Per aspera ad astra

Author Manash Goswami, Senior Reporter

Chevron and ExxonMobil have a lot in common as the two remaining US-based oil majors. But both have reacted very differently in the face of plummeting crude prices.

Chevron and ExxonMobil have a lot in common as the two remaining US-based oil majors. But both have reacted very differently in the face of plummeting crude prices.

To see two different paths in the face of adversity, look no further than the latest earnings results from these two.

Chevron has followed some of its European peers in announcing a sharp cut to capital expenditure (capex) next year and plans for thousands more job cuts. In contrast, ExxonMobil has for the most part held its course. 

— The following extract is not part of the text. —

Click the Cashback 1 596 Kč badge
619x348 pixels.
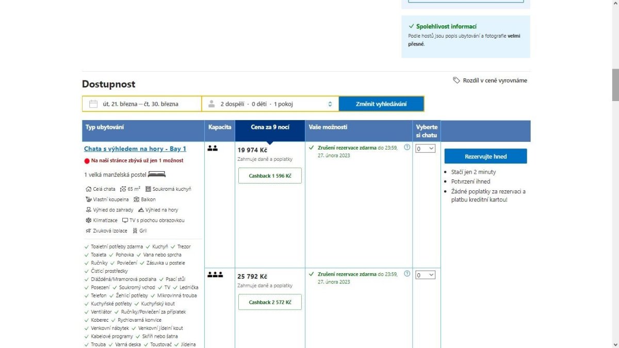(270, 176)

Chevron will cut capex by about 25pc to $25bn-$28bn in 2016, with further reductions in 2017 and 2018 to the $20bn-$24bn range. It plans to shed about 6,000-7,000 employees from a total of 64,715 as of end-2014. The major plans to shed assets worth as much as $10bn by 2017. It had initially set a divestment plan of $15bn spread over 2014-17, and has already completed sales of $11bn as of September.

ExxonMobil has steered clear of announcing steep job cuts. "We do not have any plans to have any restructuring charges. We have really focused on rightsizing the organization through our history," vice-president of investor relations Jeffrey Woodbury says. The company has managed to net around $7bn of operating expenditure savings, and capex is on track to come in below its 2015 guidance of $34bn.

Chevron has some pressing issues on hand. Its Angola LNG project is much delayed, the massive Big Foot project in the US Gulf of Mexico (GoM) faced a setback as part of the infrastructure fell into the sea, and the Wheatstone LNG project in Australia may have difficulty in meeting its schedule to export its first cargo in late 2016. “These are vast projects, and we are not sure how to get comfort that the mistakes of the past will not be repeated,” Paul Sankey of Wolfe Research said.

Meanwhile ExxonMobil is on track to bring online the 32 major projects in its pipeline between 2012 and 2017. Of the total, 21 have already started, including five this year, which have added more than 750,000 b/d oil equivalent (boe/d) of working interest capacity.

Once Chevron’s projects come online, it may be much better off in driving output growth than its peer. “Chevron is our other preferred supermajor on valuation, low leverage versus peers and its free cash flow turnaround from Australia LNG projects,” Tudor Pickering Holt says. Together with “its underappreciated Permian business,” near-term growth will be strong, “avoiding the need for an acquisition in the short-term.”